- _Objective 1_
For the LLP Agreement text below, mark each statement yes or no, quoting the exact words of the text that settle it. (a) LLPs with only a few partners are exempt from having an LLP Agreement. (b) A newly incorporated LLP has 30 days from receiving its Certificate of Incorporation to file the initial agreement. (c) Adding or removing a partner calls for filing LLP Form 4.
- _Objective 2_
According to the LLP Agreement text below, which three clauses are most commonly disputed later?
- _Objective 3_
Proceed with the LLP Agreement text below, picking up right after its final sentence.

- _Provided text_
····················

Based on our experience drafting 5,000+ LLP Agreements, the three clauses most commonly disputed later are profit sharing ratio, partner exit terms, and intellectual property ownership. Draft these three clauses with extra specificity, including worked examples in the agreement where possible.
Who Needs an LLP Agreement?
Every LLP incorporated in India under the LLP Act, 2008, must have an LLP Agreement. There are no exemptions based on size, turnover, or number of partners. The following entities specifically need this agreement.
- Newly incorporated LLPs -- Must file the initial agreement within 30 days of receiving the Certificate of Incorporation
- Existing LLPs modifying partner terms -- Must file a Supplementary LLP Agreement within 30 days of the change
- LLPs adding or removing partners -- Partner changes require an amendment to the agreement plus filing of LLP Form 4
- LLPs converting from partnership firms -- Must draft a fresh LLP Agreement as part of the conversion process under Chapter X of the LLP Act
- Foreign-invested LLPs -- Must include additional clauses related to FDI compliance, FEMA regulations, and repatriation of profits
Prerequisites Before Drafting the Agreement
Before you begin drafting the LLP Agreement, gather all necessary documents and finalize key decisions among the partners. Rushing into drafting without proper preparation leads to incomplete agreements and costly amendments later.

····················

- _Entries_
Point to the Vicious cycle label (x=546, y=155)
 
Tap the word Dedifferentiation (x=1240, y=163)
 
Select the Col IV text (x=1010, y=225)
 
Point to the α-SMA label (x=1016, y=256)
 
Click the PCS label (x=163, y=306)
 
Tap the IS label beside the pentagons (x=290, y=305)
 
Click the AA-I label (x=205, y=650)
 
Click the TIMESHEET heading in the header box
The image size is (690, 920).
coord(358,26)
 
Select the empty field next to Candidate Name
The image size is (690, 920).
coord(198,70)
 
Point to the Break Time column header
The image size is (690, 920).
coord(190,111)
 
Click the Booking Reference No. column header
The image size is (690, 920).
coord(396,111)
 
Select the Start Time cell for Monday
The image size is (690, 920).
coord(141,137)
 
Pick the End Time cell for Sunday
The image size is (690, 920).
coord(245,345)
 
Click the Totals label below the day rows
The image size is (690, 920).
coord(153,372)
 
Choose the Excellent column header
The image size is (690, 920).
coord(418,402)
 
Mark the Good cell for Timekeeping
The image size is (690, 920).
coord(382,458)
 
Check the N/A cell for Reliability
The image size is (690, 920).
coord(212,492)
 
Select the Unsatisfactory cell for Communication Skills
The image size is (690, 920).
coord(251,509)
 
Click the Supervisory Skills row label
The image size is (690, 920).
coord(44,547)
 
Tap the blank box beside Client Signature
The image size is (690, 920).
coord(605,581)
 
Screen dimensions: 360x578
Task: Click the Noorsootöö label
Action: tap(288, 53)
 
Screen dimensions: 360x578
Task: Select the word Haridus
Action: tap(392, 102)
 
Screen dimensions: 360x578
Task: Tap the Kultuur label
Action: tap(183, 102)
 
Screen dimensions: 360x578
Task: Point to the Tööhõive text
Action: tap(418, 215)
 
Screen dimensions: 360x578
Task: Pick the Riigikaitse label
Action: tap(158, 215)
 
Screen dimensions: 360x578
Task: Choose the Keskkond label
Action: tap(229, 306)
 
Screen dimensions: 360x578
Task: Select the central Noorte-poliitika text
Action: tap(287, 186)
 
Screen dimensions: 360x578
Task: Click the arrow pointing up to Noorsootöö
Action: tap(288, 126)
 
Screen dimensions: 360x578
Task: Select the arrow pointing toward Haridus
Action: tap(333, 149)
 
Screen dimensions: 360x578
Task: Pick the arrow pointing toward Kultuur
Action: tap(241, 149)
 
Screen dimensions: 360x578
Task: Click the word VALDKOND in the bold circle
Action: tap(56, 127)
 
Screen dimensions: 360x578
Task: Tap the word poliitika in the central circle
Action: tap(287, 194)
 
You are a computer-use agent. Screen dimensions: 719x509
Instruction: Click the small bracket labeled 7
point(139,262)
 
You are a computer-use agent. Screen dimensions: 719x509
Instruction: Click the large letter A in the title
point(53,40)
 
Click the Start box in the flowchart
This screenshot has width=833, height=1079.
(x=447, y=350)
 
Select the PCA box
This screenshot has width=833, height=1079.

····················

- _Task answer 1_
(a) No: "There are no exemptions based on size, turnover, or number of partners."
(b) Yes: "Must file the initial agreement within 30 days of receiving the Certificate of Incorporation"
(c) Yes: "Partner changes require an amendment to the agreement plus filing of LLP Form 4"

- _Task answer 2_
Profit sharing ratio, partner exit terms, and intellectual property ownership.

- _Task answer 3_
Documents Required
- Certificate of Incorporation -- Issued by the Registrar of Companies after LLP registration, containing the LLPIN
- PAN Card -- Of all partners and designated partners for identity verification
- Aadhaar Card or Passport -- Additional identity proof for all partners
- Address proof of partners -- Utility bill or bank statement dated within the last 2 months
- DPIN certificates -- Designated Partner Identification Numbers of all designated partners
- DSC tokens -- Class 3 Digital Signature Certificates for designated partners who will sign Form 3
- Registered office proof -- Rent agreement or sale deed, plus NOC from property owner
- Capital contribution details -- Written agreement on each partner's contribution amount and form
Key Decisions to Finalize Before Drafting
| Decision | Options | Impact |
|---|---|---|
| Profit sharing ratio | Equal, proportional to capital, custom split | Directly affects partner income and tax liability |
| Management structure | All partners manage, designated partners only, managing partner model | Defines daily decision-making authority |
| Partner remuneration | Salary, commission, performance bonus, or no remuneration | Tax deductible for LLP under Section 40(b) of IT Act |
| Capital contribution type | Cash, property, intellectual property, services | Determines valuation methodology and stamp duty |
| Exit mechanism | Buyout at book value, fair market value, or formula-based | Protects both exiting and continuing partners |
| Dispute resolution | Mediation, arbitration, or court proceedings | Determines cost and speed of conflict resolution |
15 Essential Clauses in an LLP Agreement
A comprehensive LLP Agreement should contain a minimum of 15 clauses covering all aspects of the partnership. While the LLP Act, 2008, does not prescribe a specific format, the following clauses are considered mandatory and recommended based on legal best practices and MCA filing requirements. Each clause is explained with its purpose and what to include.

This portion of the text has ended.